知人の話を鵜呑みでデータを喪失!必要なくやってはいけない最適化(デフラグ)とは

古賀竜一

古賀竜一

テーマ:ITサポートの事例と実例

知人から聞いた話を鵜呑みにしてデータが消えてしまった!


●これはサポートで実際にあった話です。情報を正しく利用しなかった結果、「データ」と言う大切な財産がまた失われてしまいました。

●先日、USBメモリのデータ復旧依頼がありました。USBメモリをWindows7で「最適化」したらデータが開けなくなったとの事。

●USBメモリを最適化(デフラグ)するという行為自体がタブーなのに、なぜ突然そんなことを思いついたのか疑問です。いきなり普通のユーザーがそんなことを思いつくはずがありません。

●そこで「ネットの情報か、知り合いからパソコンが速くなるとか聞いてそのままやりませんでしたか? 」とたずねると、バツが悪そうなご様子でどうやら図星の模様。話によれば知人からデフラグしたらパソコンが速くなると言われてHDDの最適化のあとにUSBメモリにも適用してしまったとのこと。

●その結果、USBメモリは復旧不可能な状態に破損してしまいました。データを完全に失うことになったのでした。


情報は鵜呑みではなく自分の理解度の範囲内で利用する

●確かにネットの情報などで、パソコンを快適にする方法としてHDD(ハードディスク)の最適化(デフラグ)をすればパソコンが速くなるなどたくさん検索に出てきます。

●しかしHDDの不必要なデフラグはトラブルのリスクを増大させます。第一、パソコンがおそい場合の解決方法としては根本的な解決法ではありません。それに今のOS(Vista以上)は、自動でデフラグしますので通常では行う必要はないのです。

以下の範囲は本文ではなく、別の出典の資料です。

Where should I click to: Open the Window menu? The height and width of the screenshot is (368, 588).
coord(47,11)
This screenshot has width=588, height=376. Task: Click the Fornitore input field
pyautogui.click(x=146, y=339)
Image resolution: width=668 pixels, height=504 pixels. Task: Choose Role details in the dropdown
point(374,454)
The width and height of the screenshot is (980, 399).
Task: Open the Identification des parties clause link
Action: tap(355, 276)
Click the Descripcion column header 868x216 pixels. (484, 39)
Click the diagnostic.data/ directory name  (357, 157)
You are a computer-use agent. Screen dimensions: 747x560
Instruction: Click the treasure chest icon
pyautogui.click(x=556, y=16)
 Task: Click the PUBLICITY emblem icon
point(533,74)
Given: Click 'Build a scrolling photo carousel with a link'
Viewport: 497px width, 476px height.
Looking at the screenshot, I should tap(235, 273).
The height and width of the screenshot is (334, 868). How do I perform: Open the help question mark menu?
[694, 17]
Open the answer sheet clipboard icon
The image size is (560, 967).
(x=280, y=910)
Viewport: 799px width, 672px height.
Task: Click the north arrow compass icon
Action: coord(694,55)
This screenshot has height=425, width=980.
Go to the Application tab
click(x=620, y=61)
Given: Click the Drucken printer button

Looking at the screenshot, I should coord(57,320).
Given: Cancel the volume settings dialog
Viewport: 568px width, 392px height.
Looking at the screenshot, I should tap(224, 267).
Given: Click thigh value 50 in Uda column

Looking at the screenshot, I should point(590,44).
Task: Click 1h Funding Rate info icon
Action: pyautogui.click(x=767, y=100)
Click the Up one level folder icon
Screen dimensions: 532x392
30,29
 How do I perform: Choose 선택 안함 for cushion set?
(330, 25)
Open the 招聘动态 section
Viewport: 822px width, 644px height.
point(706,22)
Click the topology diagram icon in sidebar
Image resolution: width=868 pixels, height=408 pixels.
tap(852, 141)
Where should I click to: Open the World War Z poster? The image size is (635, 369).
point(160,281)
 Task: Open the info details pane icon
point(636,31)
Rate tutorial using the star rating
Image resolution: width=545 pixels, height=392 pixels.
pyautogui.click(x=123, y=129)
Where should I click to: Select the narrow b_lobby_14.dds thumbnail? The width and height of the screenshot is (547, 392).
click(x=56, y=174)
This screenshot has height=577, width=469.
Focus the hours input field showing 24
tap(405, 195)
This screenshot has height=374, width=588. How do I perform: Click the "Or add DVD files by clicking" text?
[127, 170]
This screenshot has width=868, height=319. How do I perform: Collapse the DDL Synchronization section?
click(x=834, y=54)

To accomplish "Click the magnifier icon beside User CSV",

●初期のWindowsでは確かに効果がある方法でしたが、今ではその必要性はほとんどなく化石化した情報です。ところがネット上や「詳しいという知人」たちがそんな化石化したデフラグ信仰を拡散させています。

●今では大して必要性がないデフラグ。しかし昔は初心者が一度はやりたがる機能の代表格でした。「デフラグ」というカタカナ語や「最適化」という専門用語的な言葉は人を魅了する呪文のような魔力があります。

●何か高度なことをやっているかのようで、好奇心も手伝ってやってみたいという衝動に駆られるのかもしれません。

●一度知ってしまうと、永遠の初心者は今では必要がないという情報がアップデートされていませんので本当に困っている人に手を差し伸べるというより、優越感に浸りたいという不純な動機でそれがどのようなものなのかを深く考えずに拡散を始めてしまいます。

●「デフラグって知ってる?」といえば、初心者なら今でも「難しい専門用語を知っててパソコンに詳しいすごい人だ」というリアクションを見せるでしょう。情弱相手に今日からその人はもう、パソコン大先生です。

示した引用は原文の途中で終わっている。